Creating Eco-Friendly Digs for the Everglades

Architecture students are creating a prototype for eco-friendly digs at Everglades National Park.

 Its floor will be made of bamboo and recycled plastics. The pitched roof, supported by heat-treated pinewood railings, is being fashioned from a durable hand-sewn fabric, which will give the structure a tent-like appearance. And the entire abode will be off the grid, with design features for solar-powered appliances.

While the 200-square-foot eco-tent being built by a group of University of Miami architecture students may look out of place on UM’s Coral Gables campus, it will be a dwelling with a purpose.

When completed, it will serve as the prototype for 40 other structures that will eventually be erected at the southern end of Everglades National Park, giving campers a place to live during their stay in the River of Grass.

“There’ll be nothing like it there,” said Rocco Ceo, professor and director of undergraduate studies at the School of Architecture, who is supervising the students on the project.

Composed of fifth-year seniors and graduate students, the team began working on the eco-tent not long after an Everglades National Park official called the school looking for an architect. “They wanted someone to work on some of their projects,” Ceo recalled. “I told them about our Design/Build Studio and suggested partnering with them.”

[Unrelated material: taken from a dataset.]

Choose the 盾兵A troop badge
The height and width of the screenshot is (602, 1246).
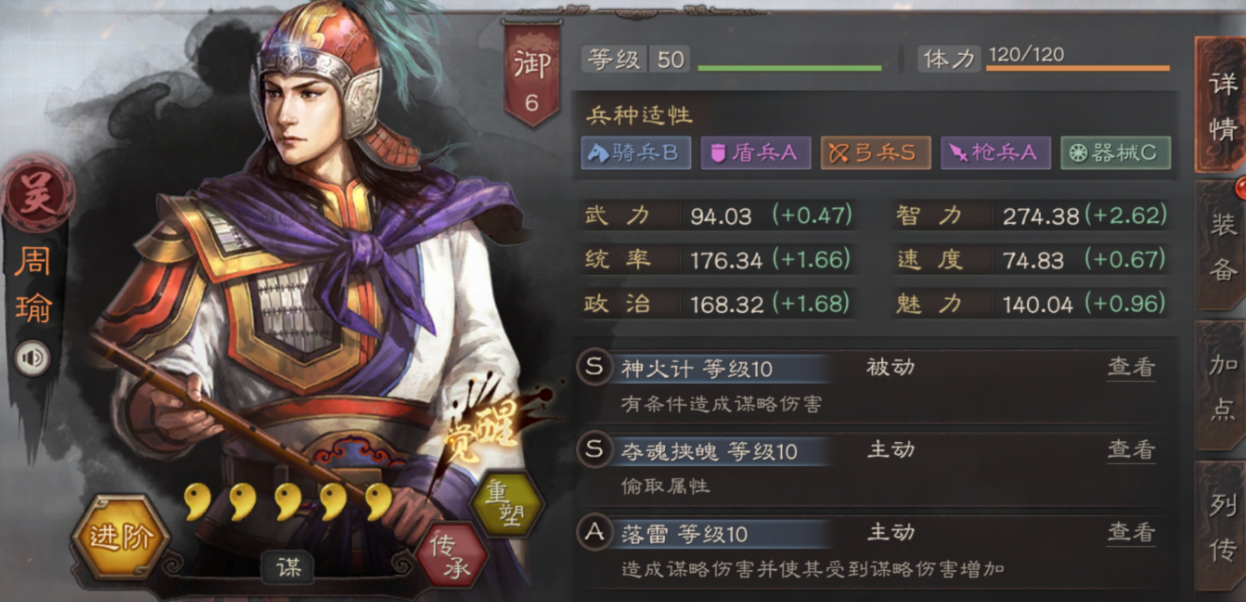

The park, which lost its landmark Flamingo Lodge to Hurricanes Katrina and Wilma in 2008, put up the $16,000 grant to fund the prototype.

In all, 11 of Ceo’s Design/Build students are constructing the full-scale model. They work three days a week in an open-air workspace behind one of the school’s Marion Manley-designed buildings, using table and circular saws, sanders, and good old-fashioned elbow grease.

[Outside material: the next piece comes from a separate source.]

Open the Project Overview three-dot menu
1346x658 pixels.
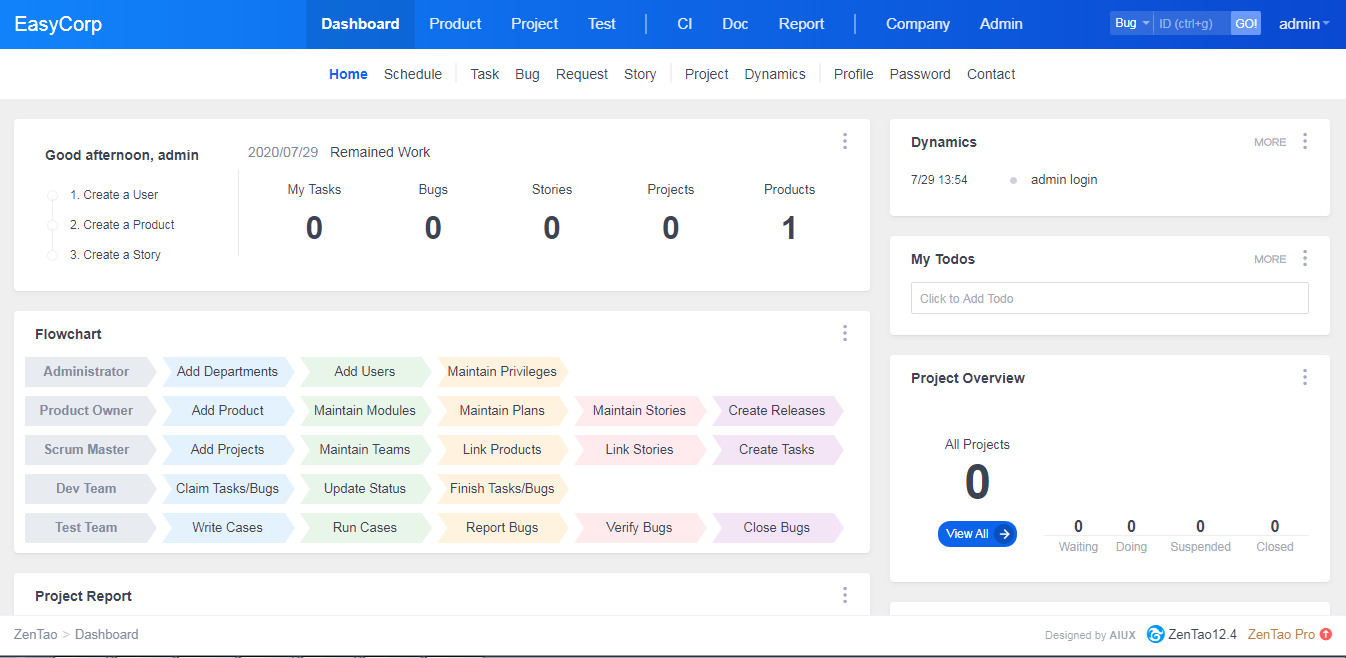coord(1305,377)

The construction phase comes after an intense planning stage during which students gleaned ideas from other similar structures, coming up with a sustainable design that allows breezes to enter from any direction. They drew sketches, created 3D computer images, and built a scale model of their creation. They also designed the two double beds, table, and four chairs that will eventually go inside.

Now that the construction period is well underway, the students are glad to finally roll up their sleeves to turn concept into concrete reality.

On a recent Monday afternoon, architecture student Catherine O’Sullivan used a drill press to bore holes into a stack of aluminum fixtures that will help support the roof of the structure. “It’s a completely different dynamic from any other studio setting because we get to see our work at full scale,” she said, explaining that other projects on which they work typically end at the model stage.

“Everything has to line up,” said architecture student Meagan Sippel, taking a break from working on the deck and flooring. “There’s very little room for error.”

Students hope to finish the prototype by mid-May. Once completed, it will be taken apart and loaded onto a truck for Everglades National Park, where it will be reassembled and tested by park officials. If it passes muster, an outside company will build 40 more such eco-tents, all modeled after the prototype designed and built by UM students.

The 14-foot-long by 14-foot wide semi-permanent structures will be used by campers from late November through April, and disassembled for the Atlantic hurricane season, with only their wooden foundations remaining.

Park officials hope the new eco-tents will attract visitors and campers to the park’s Flamingo region, which lies some 36 miles south of the park entrance and was hit hard by a one-two punch of storms four years ago. “There aren’t many structures like it in the United States,” said Jose Baerga, Everglades National Park architect.

“It’s one of the better projects I’ve worked on because of its purity and strength in design,” said Jim Adamson, the Billy E. Miller Design/Build Visiting Critic at the School of Architecture, who is helping the students build the eco-tent. “It’s both functional and beautiful, a combination that’s hard to get.”